Os socorristas precisaram quebrar parte do muro para alcançar a criança, que foi inicialmente atendida por equipes do Samu e encaminhada para uma unidade de saúde em Alhandra. Posteriormente, foi transferida de helicóptero para o Hospital de Trauma na capital e, em seguida, levada ao Hospital Edson Ramalho. Apesar dos esforços médicos, o bebê não resistiu.
O diretor-geral do hospital, Dr. Aluízio Lopes, informou que o recém-nascido sofreu nove paradas cardiorrespiratórias antes de ter a morte confirmada.
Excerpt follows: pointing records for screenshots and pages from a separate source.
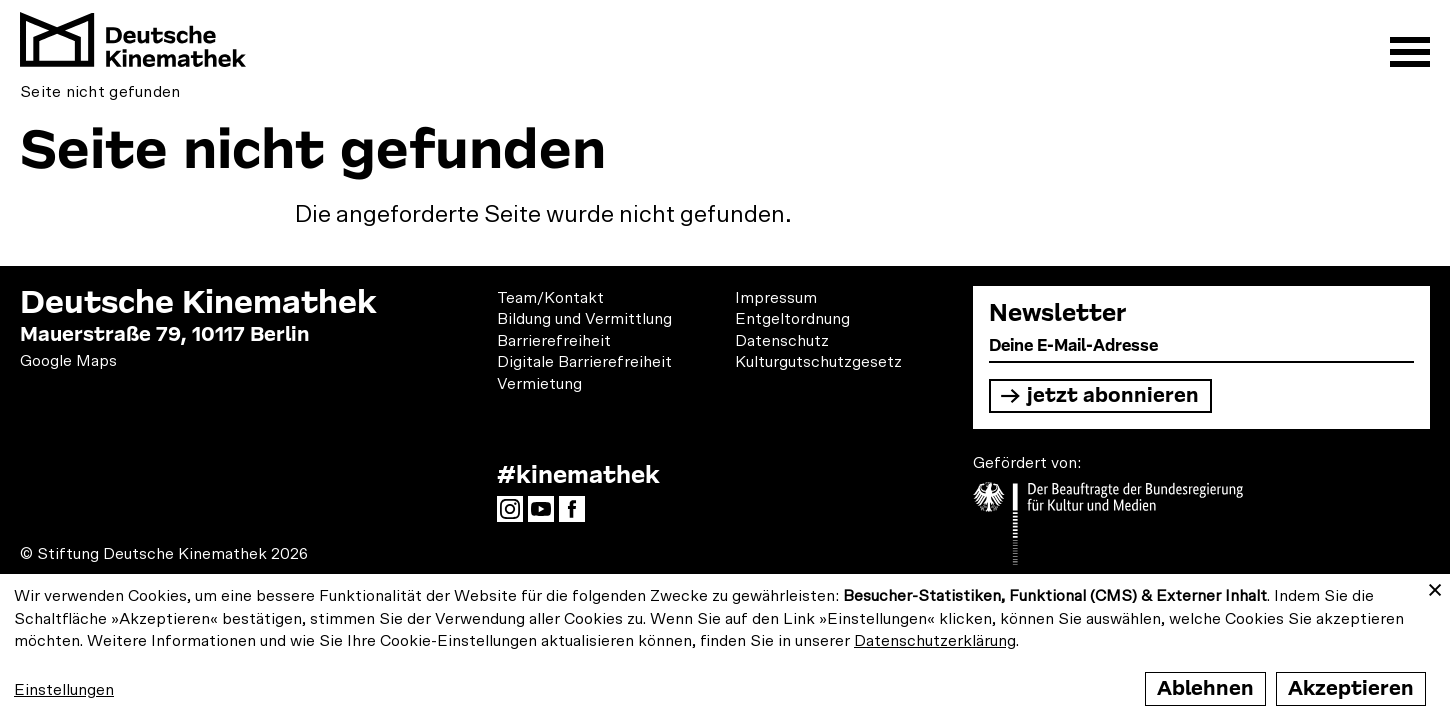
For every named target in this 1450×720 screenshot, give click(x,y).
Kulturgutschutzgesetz (818, 362)
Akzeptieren (1351, 688)
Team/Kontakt (550, 298)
Ao ser resgatado, a criança pesava cerca de 1,550 kg e media 35 centímetros, com aproximadamente 30 semanas de gestação.
A mãe do recém-nascido, uma adolescente de 17 anos, foi identificada e prestou depoimento na Delegacia de Alhandra. Sua tia, com quem ela morava, também foi ouvida. A investigação inicial indica que a gravidez foi mantida em sigilo até o parto, e o pai da criança ainda não foi identificado.
Moradores da região relataram à polícia que não perceberam sinais de gestação na jovem. A partir desses relatos, a polícia realizou levantamentos e solicitou exames em mulheres da localidade, levando a adolescente a admitir o parto. Vestígios de sangue foram encontrados na casa onde ela residia, com manchas no quarto e no banheiro, além de marcas que seguiam até o local onde o bebê foi encontrado.
Após o depoimento, a adolescente foi encaminhada para atendimento médico. O caso será acompanhado pela Justiça e órgãos de proteção, devido à menoridade da jovem e ao contexto de vulnerabilidade social identificado.